For whom the bell tolls

COLLEGE FOOTBALL: DEC 02 Big Ten Championship Game - Michigan vs Iowa Photo by Jeffrey Brown/Icon Sportswire via Getty Images

It was announced last week that the Big Ten and SEC would be partnering to create an “advisory group.” According to talking points, the advisory group wants to address the College Football Playoff (CFP), name, image and likeness (NIL) rules, and the not insubstantial amount of lawsuits facing college athletics - not the least of which (House v. NCAA) alleges that former athletes were unduly damaged by not having NIL during their time in college.

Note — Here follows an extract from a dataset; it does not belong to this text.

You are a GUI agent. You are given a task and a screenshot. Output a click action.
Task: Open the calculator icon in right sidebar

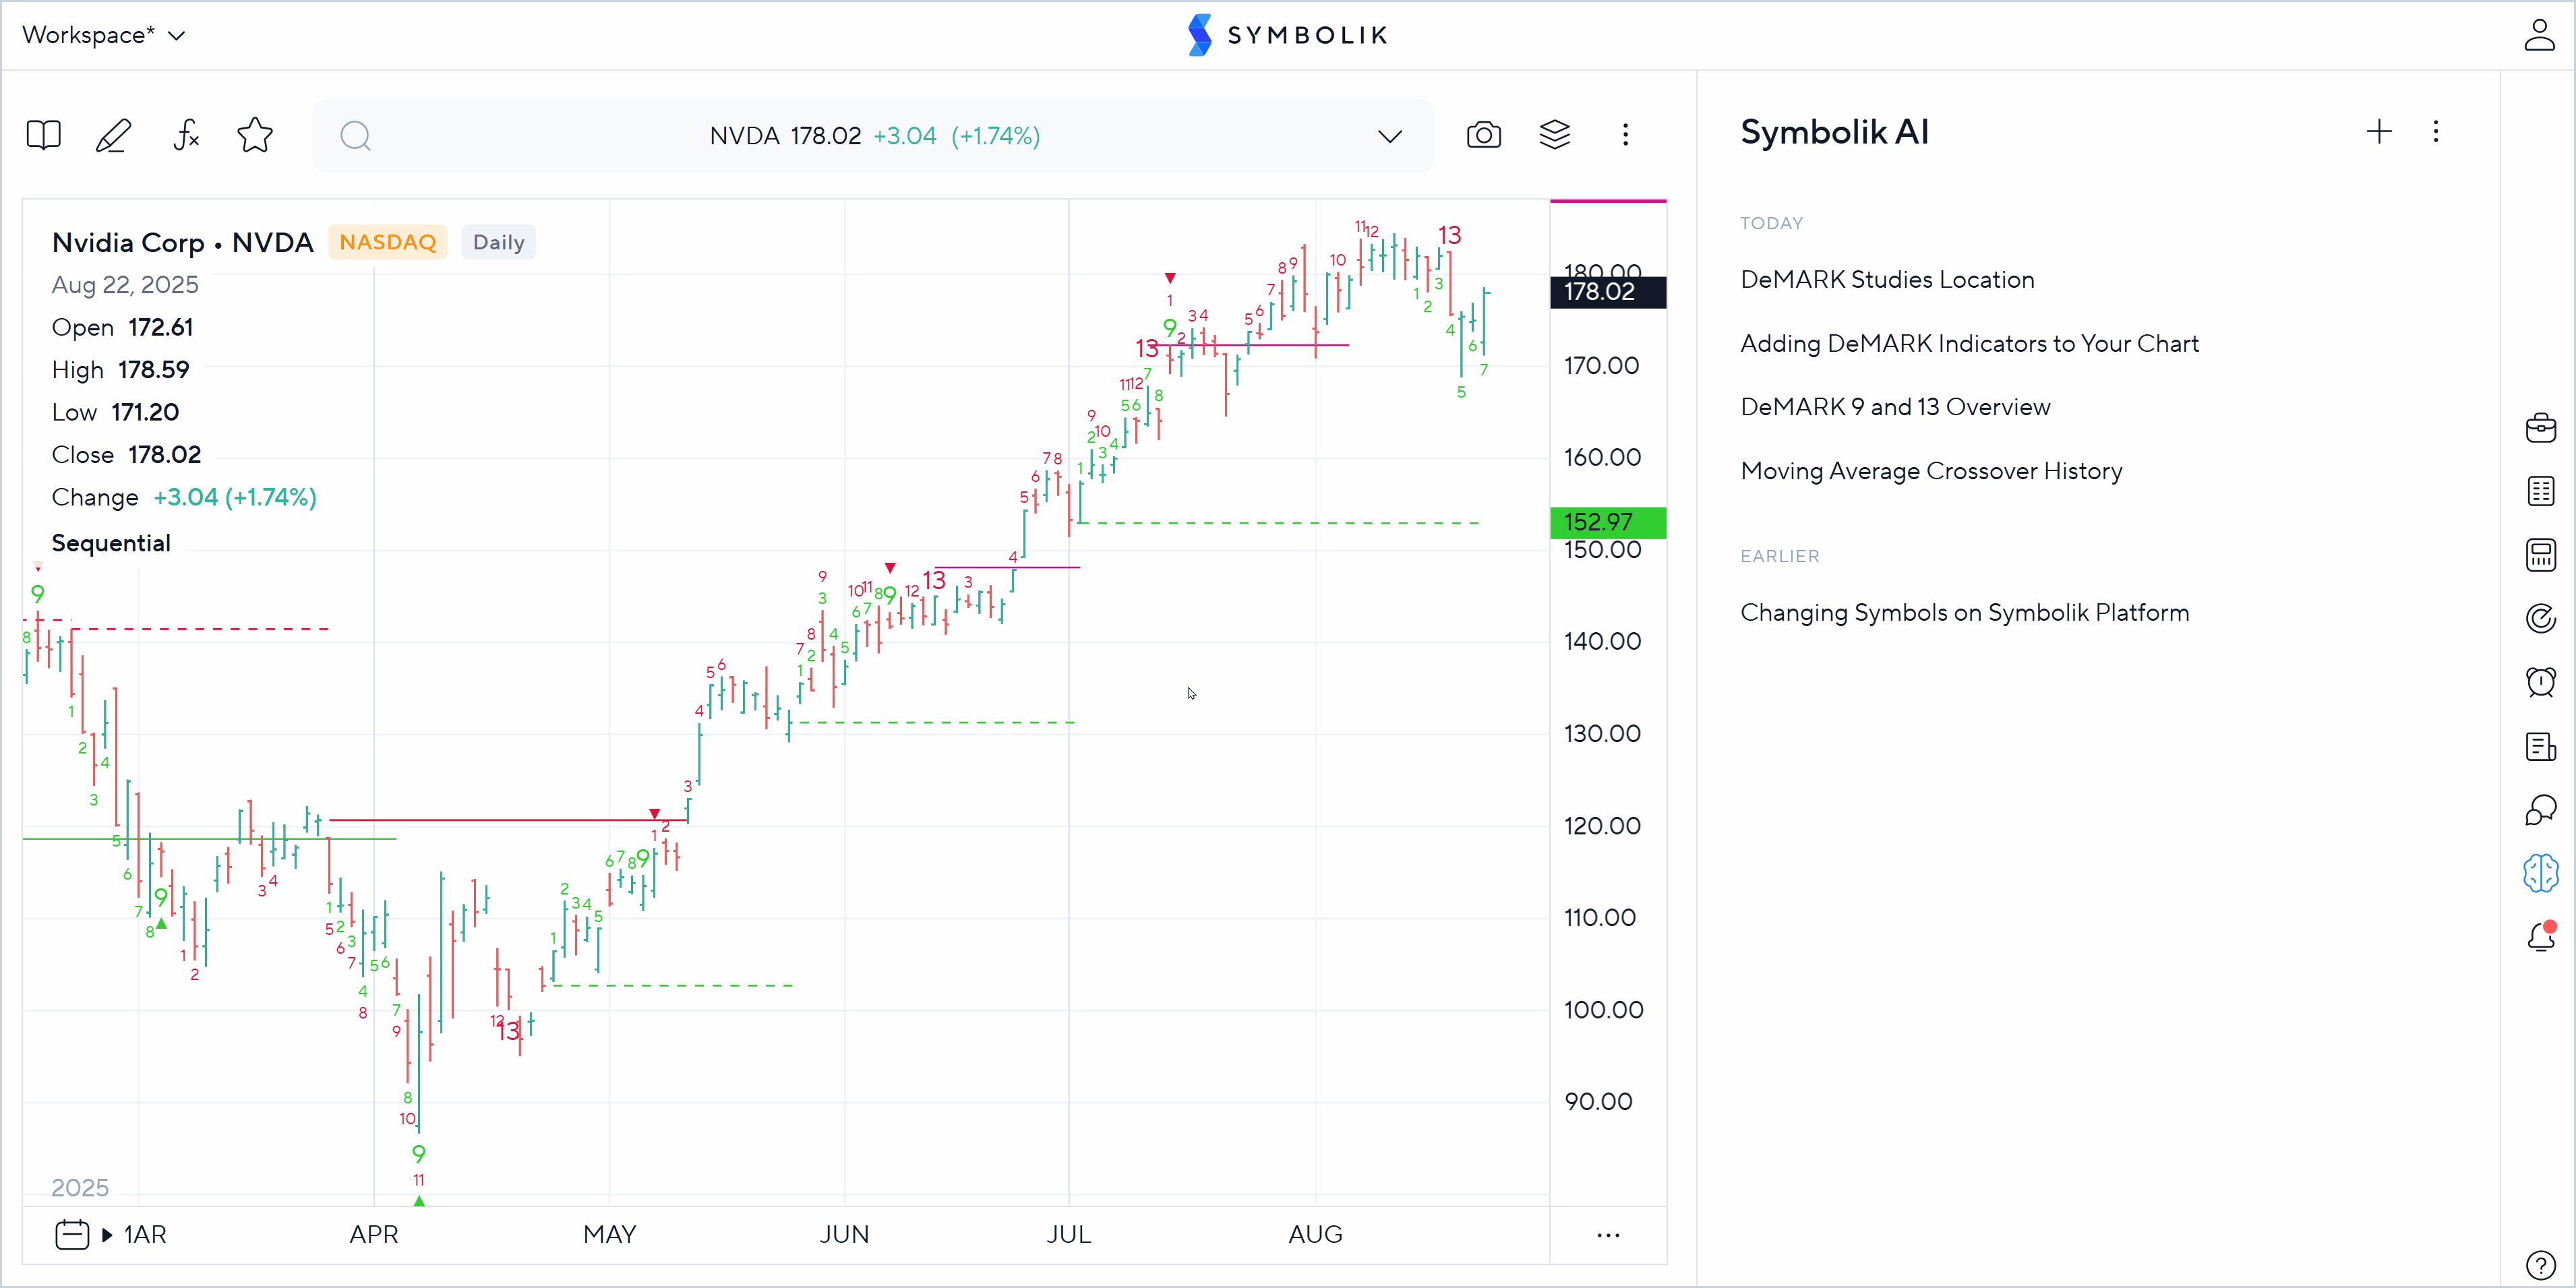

So, on the face of it, it would appear that the two top conferences are trying to hunker down and weather any financial and legal storms, before coming up with a more concrete set of rules to cover NIL and the CFP moving forward.

But man, doesn’t it just look like the first step toward seceding from the NCAA?

Step one: form a partnership with the top two conferences to make sure that legal woes don’t sink them, and they help set up favorable rules for NIL and the CFP - which they already dominate.

Step two: when the other Power 4 conferences (ACC and Big 12) can’t or won’t follow suit, and pending Florida State’s own legal action against the ACC’s grant of rights, poach whatever remaining teams make the most sense (read: will pull in the most money).

Step three: leave the NCAA and the remnants of the other conferences behind, and form your own athletic group, free to eschew as much of the academic requirements of college as you’d like.

Some optional steps include partnering with the NFL to become a minor league for the pros, and perhaps set up a NFC/AFC style league with Big Ten vs SEC in the Junior Super Bowl. They could also consider knocking on the doors for the other pro leagues to see how Big Ten and SEC athletes could be set up as farm leagues for the already-existent minor leagues.

Now, all of the talking heads are currently saying this is NOT what they’re going to do, and they simply want to find a path forward for college athletics, and perhaps help weather some of the aforementioned storms (see Step one, above).

But the cynic in me sees two leagues that are becoming increasingly powerful - while leagues like the Big 12 are gobbling up whoever they can to try to stay relevant, and leagues like the Pac-12 are ostensibly shuttering after being cannibalized - and finding it hard to believe that such a partnership is anything other than an initial move toward power consolidation . . . and ultimately separation.

But what say you? Will the Big Ten and SEC ultimately break away from the NCAA as they garner more and more power? Or do they mean what they say in trying to help all of college athletics move forward, together.